MOVIE REVIEW: “THOR”
Starring Chris Hemsworth, Natalie Portman and Tom Hiddleston
Directed by Kenneth Branagh
Written by Ashley Edward Miller & Zack Stentz and Dan Payne
My experience with Thor comics growing up was minimal. If it wasn’t Spider-Man or Batman, forget it. So my expectations for a Thor movie were modest, although the pre-release images were great and I trusted director Kenneth Branagh to deliver a fun film with at least some ambition towards Shakespearean gravitas. Fortunately that is exactly the tone Branagh, best known for his films of “Henry V” and “Hamlet,” was going for.
Plot-wise, Thor (Hemsworth) is the son of Norse god Odin (Anthony Hopkins). Blonde and blue-eyed, he fully expects to ascend to the throne of the kingdom of Asgard. But Thor’s attack upon Asgard’s enemies, the Frost Giants, leaves him disgraced in Odin’s eyes. In punishment, Odin strips Thor of his powers and casts him down upon the Earth, where he is found by scientist Jane Foster (Portman). Odin’s spell upon Thor’s weapon, the hammer Mjolnir, leaves it useless until the one who wields it is worthy.
Meanwhile Thor’s brother Loki (Hiddleston) has taken over for Odin upon his father’s entrance into the regenerative state of Odinsleep. This doesn’t sit well with Thor’s warrior friends Sif (Jaimie Alexander) and the Warriors Three, who descend to Earth to aid Thor. But the motives of Loki, the god of mischief, are murky at best.
I could go on. For a comic book film, “Thor” is densely plotted and requires a great deal of concentration. At the same time, it’s relatively silly, and benefits from the decision by Branagh and his cast to respect the source material (a comic book, after all) but to also have fun with it. Hemsworth is perfectly cast as the arrogant Thor.

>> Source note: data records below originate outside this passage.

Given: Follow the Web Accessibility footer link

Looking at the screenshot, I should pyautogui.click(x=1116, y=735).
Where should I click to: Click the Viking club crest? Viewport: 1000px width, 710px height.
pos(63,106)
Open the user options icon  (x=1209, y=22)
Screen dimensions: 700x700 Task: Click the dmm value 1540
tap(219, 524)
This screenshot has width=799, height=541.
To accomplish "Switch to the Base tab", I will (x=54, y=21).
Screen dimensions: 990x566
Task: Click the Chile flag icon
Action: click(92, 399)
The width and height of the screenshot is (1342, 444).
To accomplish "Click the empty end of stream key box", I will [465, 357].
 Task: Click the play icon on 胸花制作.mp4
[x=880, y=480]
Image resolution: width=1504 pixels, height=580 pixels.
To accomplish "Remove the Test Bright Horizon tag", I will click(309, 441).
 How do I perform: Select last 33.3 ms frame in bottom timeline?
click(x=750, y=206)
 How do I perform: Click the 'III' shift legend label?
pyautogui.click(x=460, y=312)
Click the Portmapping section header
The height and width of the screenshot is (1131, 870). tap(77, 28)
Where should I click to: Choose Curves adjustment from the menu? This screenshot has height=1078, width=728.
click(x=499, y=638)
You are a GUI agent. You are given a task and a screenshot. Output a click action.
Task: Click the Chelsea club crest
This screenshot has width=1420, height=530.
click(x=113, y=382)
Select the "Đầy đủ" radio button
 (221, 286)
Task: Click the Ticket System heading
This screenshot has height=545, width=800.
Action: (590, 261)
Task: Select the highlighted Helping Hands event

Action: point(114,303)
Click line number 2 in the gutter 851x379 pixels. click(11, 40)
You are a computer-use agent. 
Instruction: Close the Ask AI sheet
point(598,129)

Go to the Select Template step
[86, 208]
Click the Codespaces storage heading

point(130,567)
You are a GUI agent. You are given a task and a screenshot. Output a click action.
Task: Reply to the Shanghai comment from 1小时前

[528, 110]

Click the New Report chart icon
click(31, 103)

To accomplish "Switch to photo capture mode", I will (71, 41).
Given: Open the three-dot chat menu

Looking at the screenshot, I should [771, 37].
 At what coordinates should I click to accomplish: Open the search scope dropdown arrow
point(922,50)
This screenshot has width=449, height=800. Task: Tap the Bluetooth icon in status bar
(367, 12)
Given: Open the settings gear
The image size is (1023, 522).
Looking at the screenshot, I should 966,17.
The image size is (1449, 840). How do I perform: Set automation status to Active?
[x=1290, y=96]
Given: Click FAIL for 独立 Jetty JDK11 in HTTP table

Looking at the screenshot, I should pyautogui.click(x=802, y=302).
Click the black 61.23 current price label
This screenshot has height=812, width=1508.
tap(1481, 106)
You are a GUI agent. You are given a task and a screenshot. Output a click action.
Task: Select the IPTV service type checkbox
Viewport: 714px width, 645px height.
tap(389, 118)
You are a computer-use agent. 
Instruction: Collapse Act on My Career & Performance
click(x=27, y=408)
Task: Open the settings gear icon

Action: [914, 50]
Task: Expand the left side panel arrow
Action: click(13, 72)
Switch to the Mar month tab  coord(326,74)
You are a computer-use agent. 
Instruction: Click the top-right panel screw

His physique is admirably God-like, but it’s his playfulness and humour which makes Thor a likeable asshole. Kudos too to Idris Elba for his dignified portrayal of the Asgardian sentry Heimdall.
The post-production 3D isn’t awful but is unnecessary so see it on a flat screen if possible. Also, be sure to stick around until after the final credits for a scene which may point towards a sequel.